3. The minimally invasive surgical instrument of claim 2, further comprising:

an end effector shaft translatable through the outer elongated shaft, and a cutting blade shaft translatable through the end effector shaft.

4. The minimally invasive surgical instrument of claim 3, further comprising:

an end effector that is releasably coupled to the end effector shaft, wherein the end effector is releasable from the end effector shaft while the end effector shaft remains secured to the housing.

5. The minimally invasive surgical instrument of claim 4, wherein:

the end effector shaft is configured to be coupled to an actuator within the housing, and wherein translation of the actuator actuates the end effector, wherein the end effector shaft includes a collar that includes a plurality of fingers and the actuator includes a plurality of recesses, the fingers and the recesses being configured to mate with one another.

6. The minimally invasive surgical instrument of claim 5, wherein:

a locking mechanism releasably secures a connection member of the end effector to the end effector shaft.

7. The minimally invasive surgical instrument of claim 6, wherein:

the locking mechanism comprises a latch and a hook.

8. The minimally invasive surgical instrument of claim 6, wherein:

the locking mechanism comprises a camming member.

9. The minimally invasive surgical instrument of claim 8, wherein:

when the connection member is rotated in a first direction relative to the end effector shaft, the camming member locks the connection member to the end effector shaft and when the connection member is rotated in a second direction relative to the end effector shaft, the camming member unlocks the connection member from the end effector shaft.

10. The minimally invasive surgical instrument of claim 6, wherein:

the locking mechanism locks the end effector to the end effector shaft when by being rotated in a first direction relative to the other and is unlocked by being rotated in a second direction.

11. The minimally invasive surgical instrument of claim 6, wherein:

the connection member is threadably secured to the end effector shaft,

12. The minimally invasive surgical instrument of claim 6, wherein:

the connection member is frictionally secured within the end effector shaft,

13. The minimally invasive surgical instrument of claim 6, wherein:

the connection member includes an L-shaped groove for receiving and releasably locking a protrusion extending from the end effector.

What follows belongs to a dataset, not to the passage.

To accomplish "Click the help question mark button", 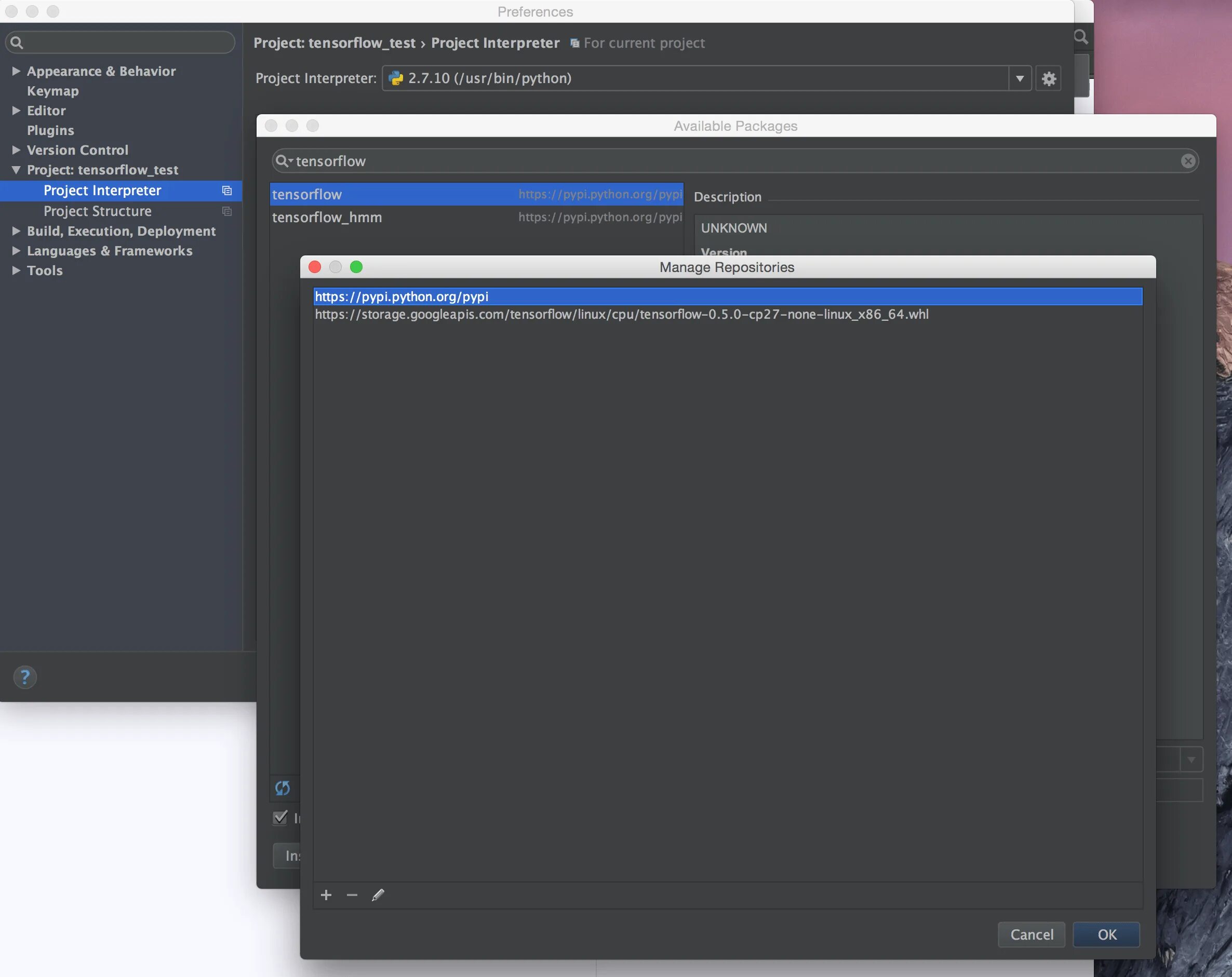I will 24,677.
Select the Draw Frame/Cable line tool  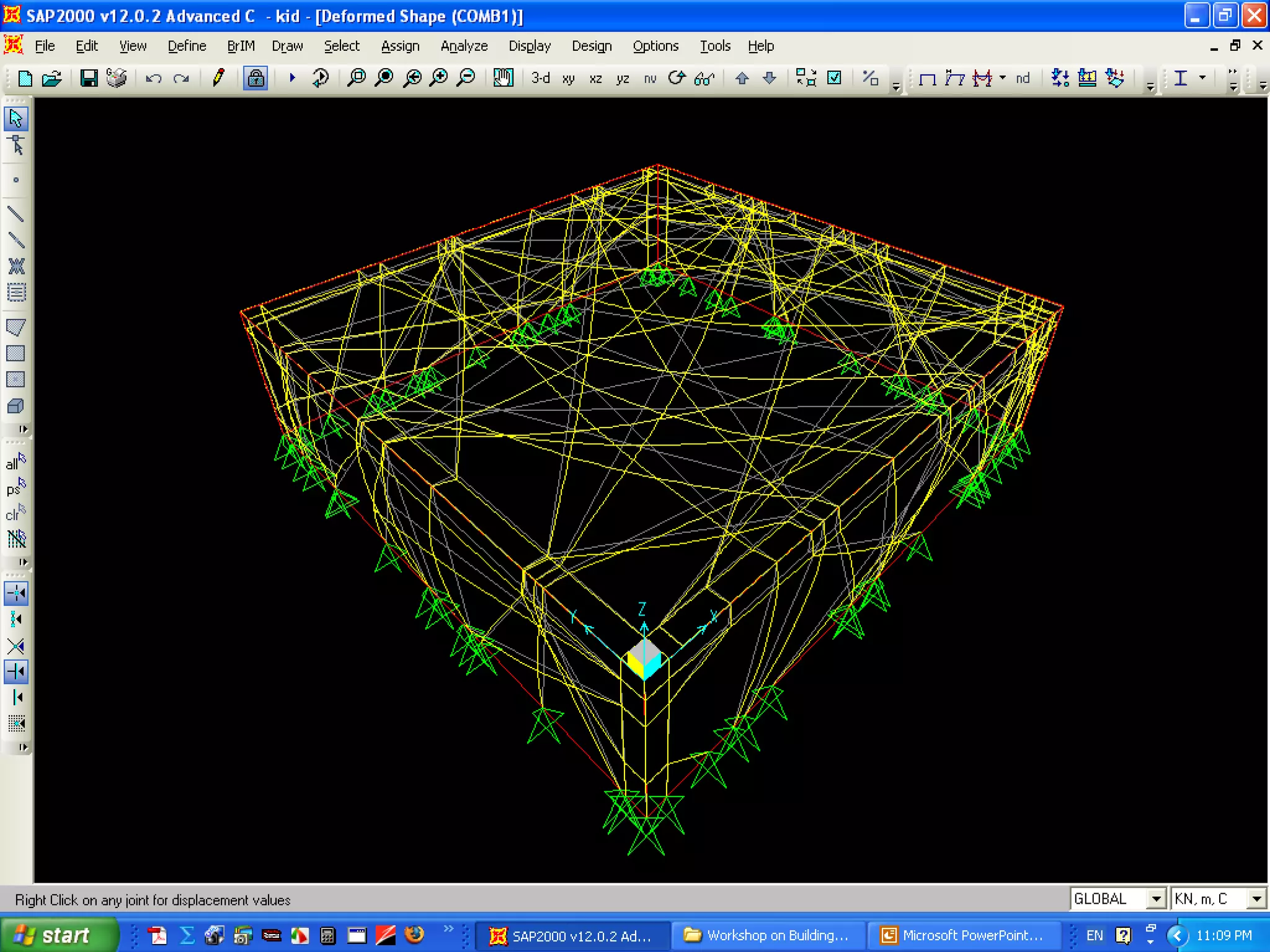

14. The minimally invasive surgical instrument of claim 6, wherein:

the end effector includes an electrically conductive surface configured to cauterize tissue coming into contact with the end effector.

15. The minimally invasive surgical instrument of claim 6, wherein:

the end effector shaft comprises at least two shafts that are telescopically arranged such that a length of the end effector shaft is adjustable.

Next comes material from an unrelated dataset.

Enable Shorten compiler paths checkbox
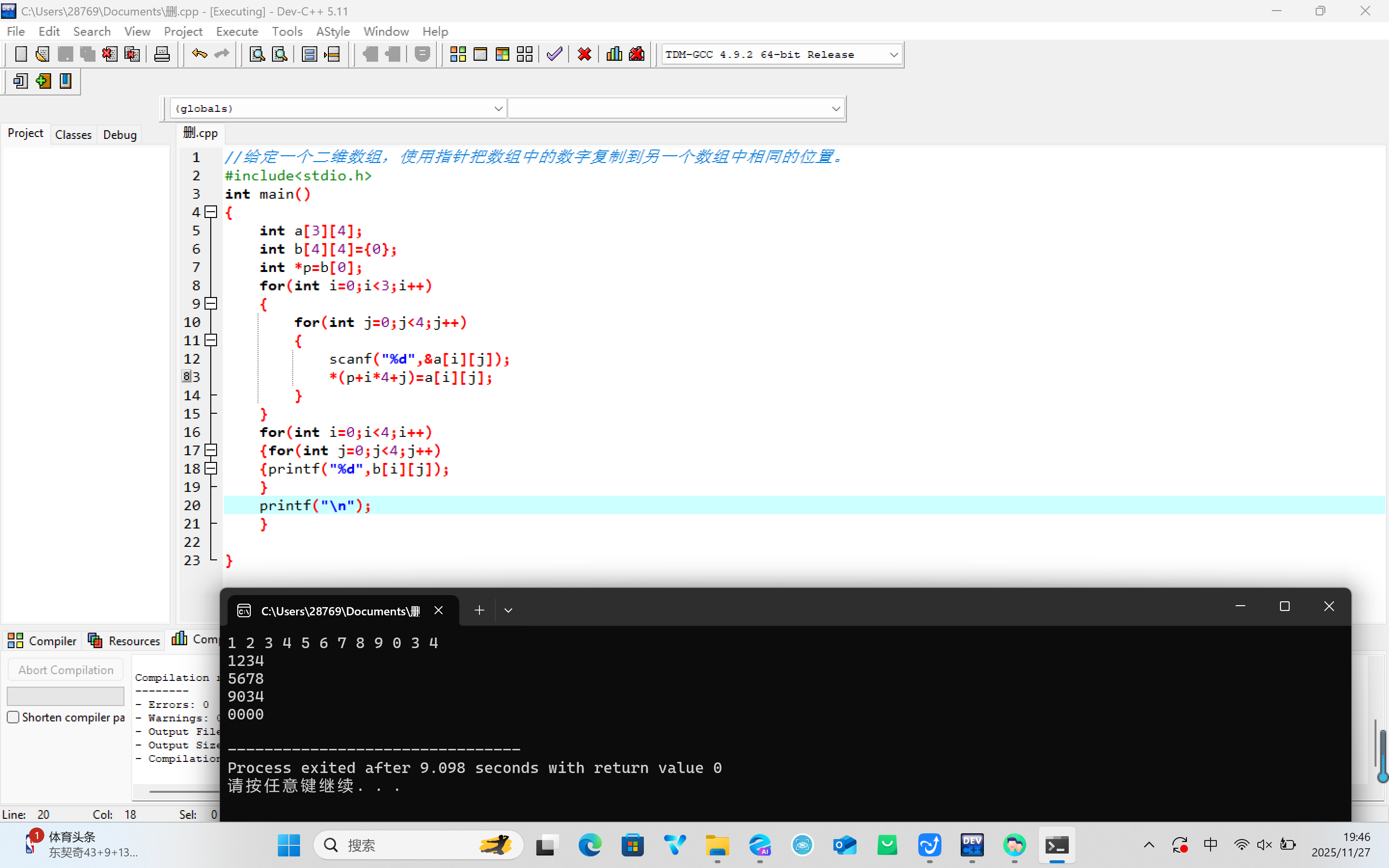This screenshot has width=1389, height=868. tap(13, 717)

16. The minimally invasive surgical instrument of claim 15, further comprising:

a locking mechanism to secure the at least two shafts in a relative position with respect to one another.

17. The minimally invasive surgical instrument of claim 16, wherein:

the at least two shafts include an outer shaft and an inner shaft, wherein the locking mechanism includes outwardly biased buttons that are provided on the inner shaft and receptacles that are provided on the outer shaft, the receptacles being configured to receive the outwardly biased buttons.

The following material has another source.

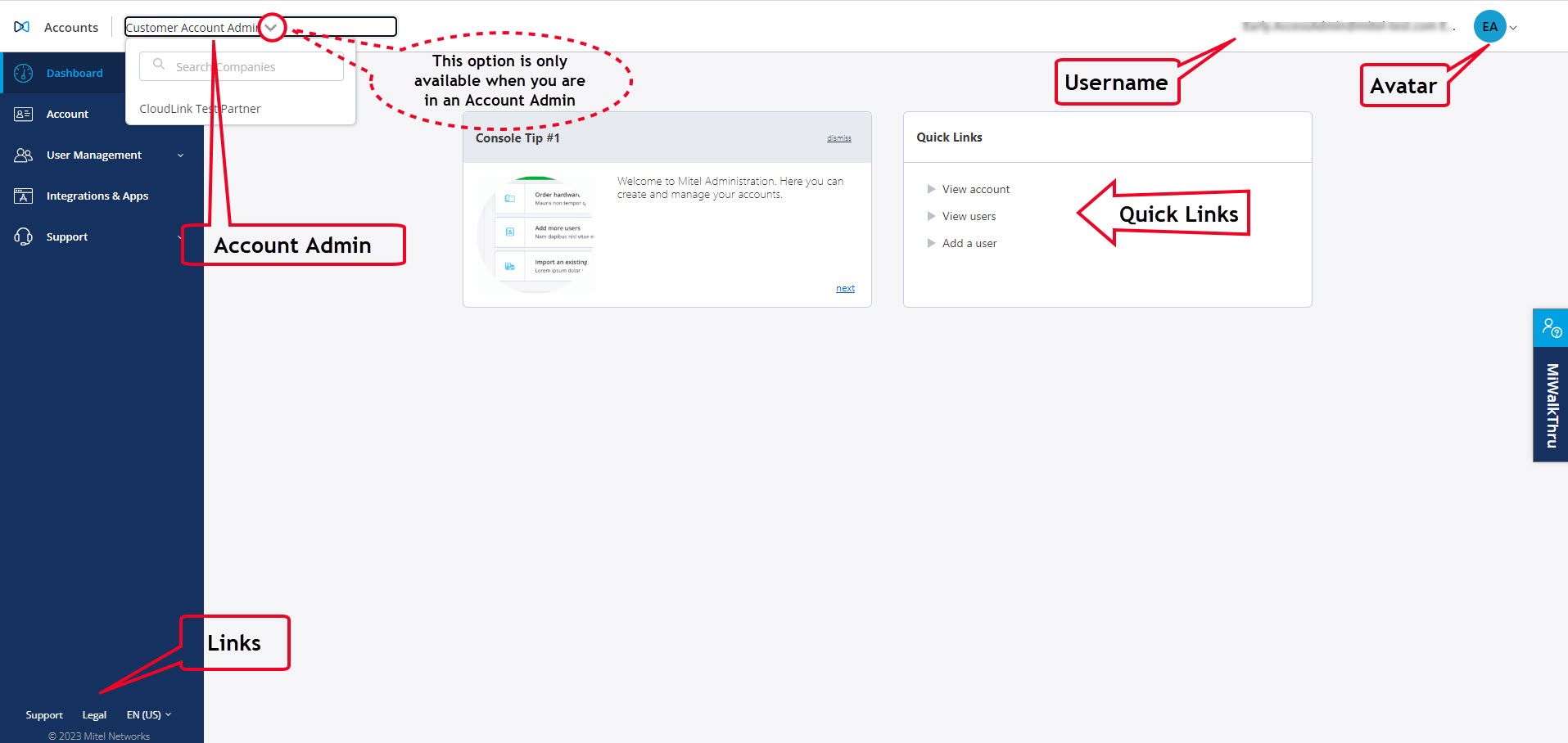Click the EA avatar circle

[1490, 26]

18. The minimally invasive surgical instrument of claim 16, wherein;

the at least two shafts include an outer shaft and an inner shaft, wherein the locking mechanism includes a track provided on the outer shaft and a protrusion provided on the inner shaft, the protrusion being configured to travel along the track when the two shafts are positioned in a first rotational position relative to one another such that the two shafts may slide relative to one another and are inhibited form sliding relative to one another when the two shafts are in a second rotational position relative to one another.

19. The minimally invasive surgical instrument of claim 16, wherein:

the locking mechanism includes a hook and a latch.